Öteki daha sakin ve aklı başındaymış. Üstelik, bulundukları bu dünya
çoğu zaman ona yetmiyor; duyguları daha geniş bir âlemi
arzuluyormuş.

O cevap vermiş: "Bütün bunlar, bu dünyada daha fazla kalamayacağız
anlamına geliyor." Ve eklemiş: "Buradaki hayatimizin sonuna
yaklaşıyoruz."

"Ama ben gitmek istemiyorum" diye haykırmış kardeşi. "Hep burada
kalmak istiyorum."

"Elimizden gelen bir şey yok. Hem, belki doğumdan sonra hayat
vardır."

"Bize hayat veren o kordon kesildikten sonra bu nasıl mümkün
olabilir ki?" diye cevaplamış öteki.

"Bize hayat veren kordon kesilirse nasıl hayatta kalabiliriz, söyler
misin bana? Hem, bak bizden önce başkaları da buraya gelmiş ve sonra
da gitmişler. Hiçbirisi geri gelmemiş ki bize doğumdan sonra hayat
olduğunu söylesin. Hayır, bu her şeyin sonu olacak."

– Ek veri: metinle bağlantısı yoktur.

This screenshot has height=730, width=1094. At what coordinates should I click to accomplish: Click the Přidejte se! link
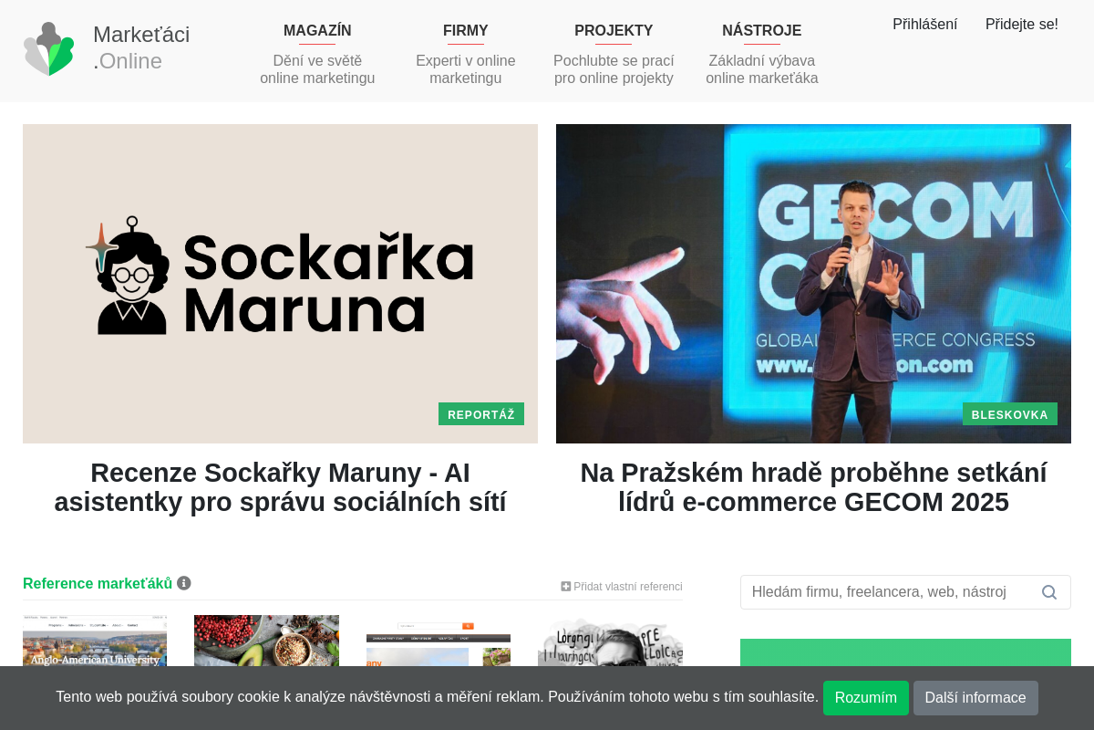tap(1022, 25)
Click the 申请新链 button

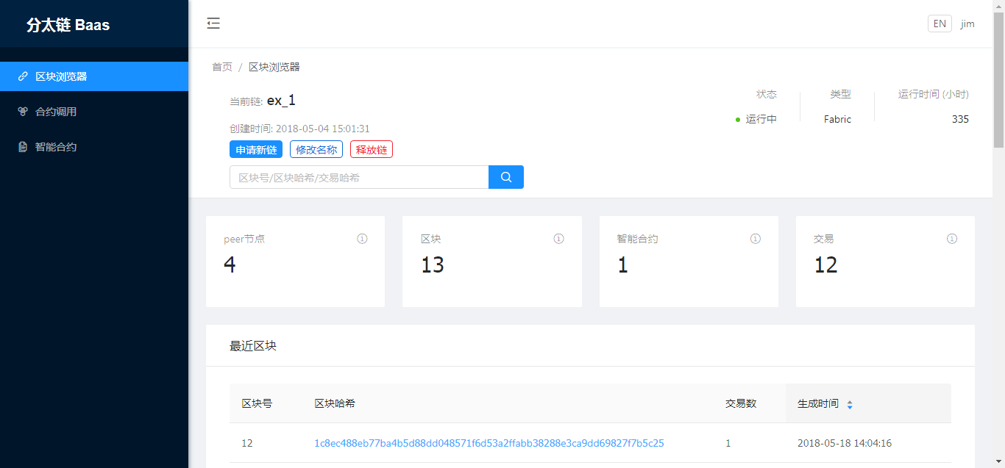(256, 150)
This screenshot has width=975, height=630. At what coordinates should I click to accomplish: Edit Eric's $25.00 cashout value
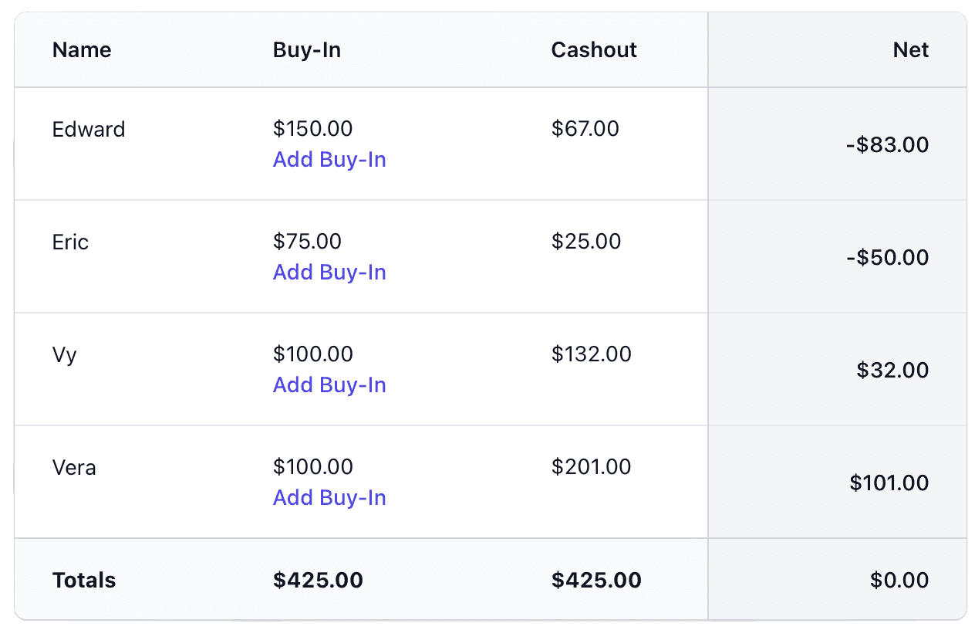coord(586,242)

Bütün bunları söyledikten sonra eklemiş: "Hem, belki de anne diye
bir şey de yok!"

"Olmak zorunda" diye itiraz etmiş kardeşi. "Buraya başka türlü nasıl
gelmiş olabiliriz, nasıl hayatta kalabiliriz ki?"

"Sen hiç anneni gördün mü?" diye üstelemiş öteki. "O belki de sadece
zihinlerimizde var. Bir annemiz olduğu düşüncesi bizi rahatlattığı
için onu belki de biz uydurduk."

Böylece, anne rahmindeki son günleri derin sorgulamalar ve
tartışmalarla geçmiş. Sonunda doğum ani gelmiş çatmış.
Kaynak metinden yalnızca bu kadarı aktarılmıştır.